**Required action**
Start at the line with "MTV's new store (127, 268)" in the records below, stop at the line with "WFTV reports (359, 2178)", and return every line in that span exactly, the two end lines included.

**Extracted material**
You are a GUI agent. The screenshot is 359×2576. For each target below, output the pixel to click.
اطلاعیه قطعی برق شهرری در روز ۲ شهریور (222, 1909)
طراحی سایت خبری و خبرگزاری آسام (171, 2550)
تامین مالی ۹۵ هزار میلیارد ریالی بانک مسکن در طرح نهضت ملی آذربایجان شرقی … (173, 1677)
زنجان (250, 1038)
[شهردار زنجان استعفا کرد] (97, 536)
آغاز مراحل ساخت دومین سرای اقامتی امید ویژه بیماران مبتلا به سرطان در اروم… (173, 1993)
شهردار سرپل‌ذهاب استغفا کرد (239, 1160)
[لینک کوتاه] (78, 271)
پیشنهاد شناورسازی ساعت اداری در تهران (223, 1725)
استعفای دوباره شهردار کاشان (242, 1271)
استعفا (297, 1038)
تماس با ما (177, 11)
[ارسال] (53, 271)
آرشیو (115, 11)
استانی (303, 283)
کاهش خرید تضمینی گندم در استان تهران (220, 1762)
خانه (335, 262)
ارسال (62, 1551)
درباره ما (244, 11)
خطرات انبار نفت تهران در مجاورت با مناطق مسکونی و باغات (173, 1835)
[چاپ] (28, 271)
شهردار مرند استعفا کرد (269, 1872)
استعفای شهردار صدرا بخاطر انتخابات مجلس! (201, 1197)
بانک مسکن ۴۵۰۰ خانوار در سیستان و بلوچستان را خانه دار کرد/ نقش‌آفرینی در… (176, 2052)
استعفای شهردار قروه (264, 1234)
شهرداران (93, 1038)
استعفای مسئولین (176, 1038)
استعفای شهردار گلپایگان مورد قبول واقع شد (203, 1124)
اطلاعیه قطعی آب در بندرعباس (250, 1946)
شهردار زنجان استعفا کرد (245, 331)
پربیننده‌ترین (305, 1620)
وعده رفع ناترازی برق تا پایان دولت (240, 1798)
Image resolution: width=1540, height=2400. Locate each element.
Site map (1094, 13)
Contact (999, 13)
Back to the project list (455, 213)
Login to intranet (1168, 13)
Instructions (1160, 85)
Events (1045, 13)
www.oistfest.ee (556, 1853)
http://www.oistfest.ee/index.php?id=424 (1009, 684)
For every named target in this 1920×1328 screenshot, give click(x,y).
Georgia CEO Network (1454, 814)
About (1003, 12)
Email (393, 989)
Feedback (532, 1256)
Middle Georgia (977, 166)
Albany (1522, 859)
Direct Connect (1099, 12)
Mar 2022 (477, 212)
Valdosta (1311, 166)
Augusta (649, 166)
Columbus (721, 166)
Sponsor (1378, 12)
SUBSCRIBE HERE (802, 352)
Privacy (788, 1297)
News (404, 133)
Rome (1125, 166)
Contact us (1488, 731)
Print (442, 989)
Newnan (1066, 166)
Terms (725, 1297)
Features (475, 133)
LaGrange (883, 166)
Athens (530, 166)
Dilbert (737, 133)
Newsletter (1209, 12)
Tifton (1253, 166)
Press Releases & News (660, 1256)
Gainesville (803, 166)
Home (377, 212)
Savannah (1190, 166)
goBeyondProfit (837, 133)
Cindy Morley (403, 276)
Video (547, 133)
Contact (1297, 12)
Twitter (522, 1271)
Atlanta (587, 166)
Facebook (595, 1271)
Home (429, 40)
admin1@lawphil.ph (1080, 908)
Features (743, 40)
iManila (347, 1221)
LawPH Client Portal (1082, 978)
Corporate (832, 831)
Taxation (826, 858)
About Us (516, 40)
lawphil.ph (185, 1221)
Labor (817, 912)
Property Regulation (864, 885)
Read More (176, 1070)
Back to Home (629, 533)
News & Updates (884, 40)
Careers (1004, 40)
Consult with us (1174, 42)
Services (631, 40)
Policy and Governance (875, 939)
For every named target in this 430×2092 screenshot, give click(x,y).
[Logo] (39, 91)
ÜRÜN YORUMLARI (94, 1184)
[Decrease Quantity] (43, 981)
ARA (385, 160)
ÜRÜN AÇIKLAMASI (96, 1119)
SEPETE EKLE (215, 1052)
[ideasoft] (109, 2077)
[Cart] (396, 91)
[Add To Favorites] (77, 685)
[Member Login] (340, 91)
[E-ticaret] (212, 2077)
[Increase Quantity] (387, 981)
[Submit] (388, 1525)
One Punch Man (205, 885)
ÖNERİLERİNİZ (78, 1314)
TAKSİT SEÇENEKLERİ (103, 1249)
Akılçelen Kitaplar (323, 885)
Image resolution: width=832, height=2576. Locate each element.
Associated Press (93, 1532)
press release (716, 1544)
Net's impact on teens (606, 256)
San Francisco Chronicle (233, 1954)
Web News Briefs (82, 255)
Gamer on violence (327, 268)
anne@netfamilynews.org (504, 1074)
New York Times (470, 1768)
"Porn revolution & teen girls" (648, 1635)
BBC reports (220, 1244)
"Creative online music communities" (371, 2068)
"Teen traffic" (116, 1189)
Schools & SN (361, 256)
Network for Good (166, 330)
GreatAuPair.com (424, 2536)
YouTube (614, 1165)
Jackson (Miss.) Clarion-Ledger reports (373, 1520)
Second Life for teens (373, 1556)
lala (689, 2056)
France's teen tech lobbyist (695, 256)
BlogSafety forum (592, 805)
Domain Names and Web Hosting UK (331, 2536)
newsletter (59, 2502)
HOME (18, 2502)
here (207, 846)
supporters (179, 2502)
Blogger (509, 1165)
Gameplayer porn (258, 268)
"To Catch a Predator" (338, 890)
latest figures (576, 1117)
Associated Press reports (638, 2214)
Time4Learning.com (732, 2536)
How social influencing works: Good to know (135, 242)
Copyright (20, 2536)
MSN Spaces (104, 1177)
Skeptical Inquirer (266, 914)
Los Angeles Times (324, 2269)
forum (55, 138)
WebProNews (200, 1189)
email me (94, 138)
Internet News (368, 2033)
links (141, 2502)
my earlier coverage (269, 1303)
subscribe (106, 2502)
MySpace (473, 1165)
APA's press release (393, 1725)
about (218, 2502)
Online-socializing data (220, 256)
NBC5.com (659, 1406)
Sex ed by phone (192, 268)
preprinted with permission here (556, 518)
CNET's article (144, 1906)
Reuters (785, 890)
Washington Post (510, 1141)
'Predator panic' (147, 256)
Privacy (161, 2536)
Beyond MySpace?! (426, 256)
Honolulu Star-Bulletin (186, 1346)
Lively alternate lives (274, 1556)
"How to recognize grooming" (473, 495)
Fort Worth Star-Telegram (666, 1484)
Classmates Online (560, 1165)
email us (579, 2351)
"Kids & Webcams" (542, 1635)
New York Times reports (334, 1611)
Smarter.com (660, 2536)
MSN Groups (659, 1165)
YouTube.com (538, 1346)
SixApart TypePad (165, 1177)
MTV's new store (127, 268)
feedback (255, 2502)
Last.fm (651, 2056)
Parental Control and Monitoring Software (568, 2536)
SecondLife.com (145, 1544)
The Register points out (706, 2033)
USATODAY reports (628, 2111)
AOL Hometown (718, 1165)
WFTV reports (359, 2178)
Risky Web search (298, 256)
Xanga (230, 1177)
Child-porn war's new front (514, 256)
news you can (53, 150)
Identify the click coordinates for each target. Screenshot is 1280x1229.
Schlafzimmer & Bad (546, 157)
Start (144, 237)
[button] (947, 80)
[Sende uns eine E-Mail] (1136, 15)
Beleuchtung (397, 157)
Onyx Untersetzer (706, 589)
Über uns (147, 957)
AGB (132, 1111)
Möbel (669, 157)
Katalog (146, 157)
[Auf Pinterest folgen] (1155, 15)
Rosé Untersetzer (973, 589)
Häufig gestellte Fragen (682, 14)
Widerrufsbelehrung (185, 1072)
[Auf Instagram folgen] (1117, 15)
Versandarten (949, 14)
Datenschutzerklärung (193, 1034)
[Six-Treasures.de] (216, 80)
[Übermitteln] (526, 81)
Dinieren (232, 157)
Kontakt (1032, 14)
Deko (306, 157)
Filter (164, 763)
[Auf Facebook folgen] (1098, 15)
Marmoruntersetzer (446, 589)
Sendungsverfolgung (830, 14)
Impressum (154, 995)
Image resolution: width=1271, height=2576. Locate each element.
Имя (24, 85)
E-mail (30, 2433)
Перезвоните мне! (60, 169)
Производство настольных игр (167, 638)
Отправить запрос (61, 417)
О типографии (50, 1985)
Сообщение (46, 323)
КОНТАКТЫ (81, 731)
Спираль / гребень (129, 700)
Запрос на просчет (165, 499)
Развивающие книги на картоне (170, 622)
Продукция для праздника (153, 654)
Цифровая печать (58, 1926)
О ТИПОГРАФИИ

**Written solution**
MTV's new store (127, 268)
feedback (255, 2502)
Last.fm (651, 2056)
Parental Control and Monitoring Software (568, 2536)
SecondLife.com (145, 1544)
The Register points out (706, 2033)
USATODAY reports (628, 2111)
AOL Hometown (718, 1165)
WFTV reports (359, 2178)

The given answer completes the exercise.